## TASK DESCRIPTION
For this exercise, reproduce each entry below exactly, excluding pictures.
------
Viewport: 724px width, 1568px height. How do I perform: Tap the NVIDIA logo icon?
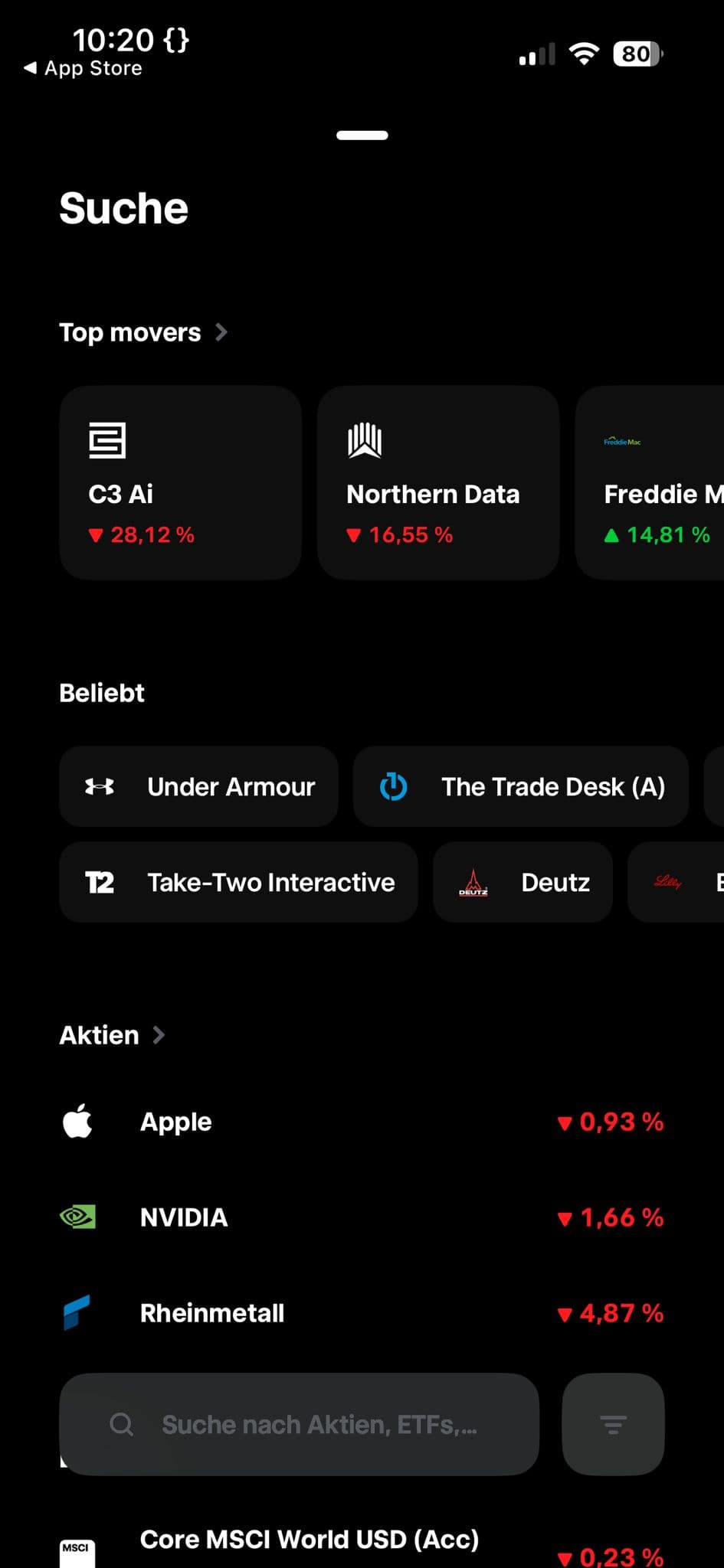[x=77, y=1217]
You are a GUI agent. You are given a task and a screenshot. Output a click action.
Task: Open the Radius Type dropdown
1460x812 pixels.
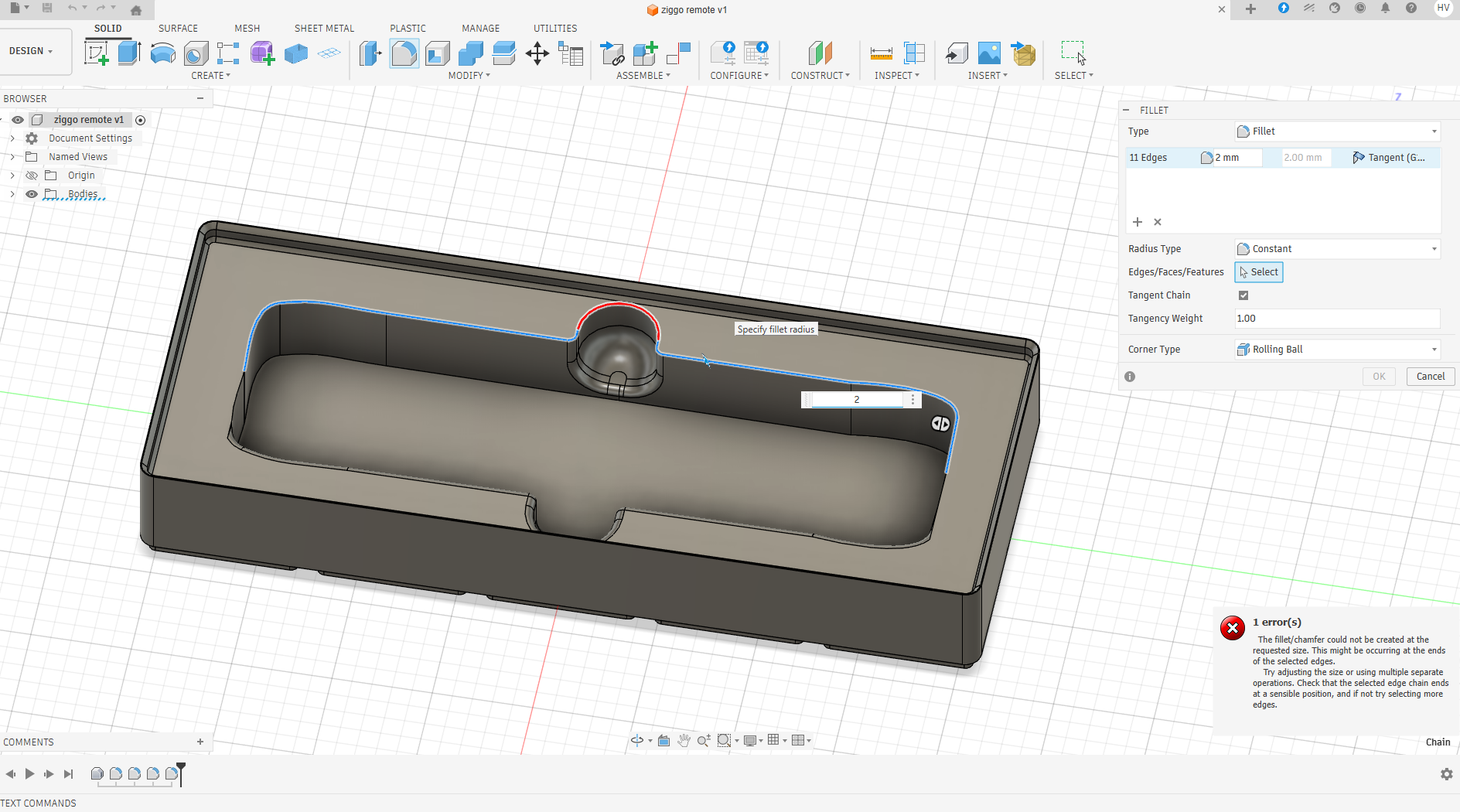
------
## SOLUTION
Viewport: 724px width, 1568px height. How do I perform: Tap the NVIDIA logo icon?
[x=77, y=1217]
You are a GUI agent. You are given a task and a screenshot. Output a click action.
Task: Open the Radius Type dropdown
1460x812 pixels.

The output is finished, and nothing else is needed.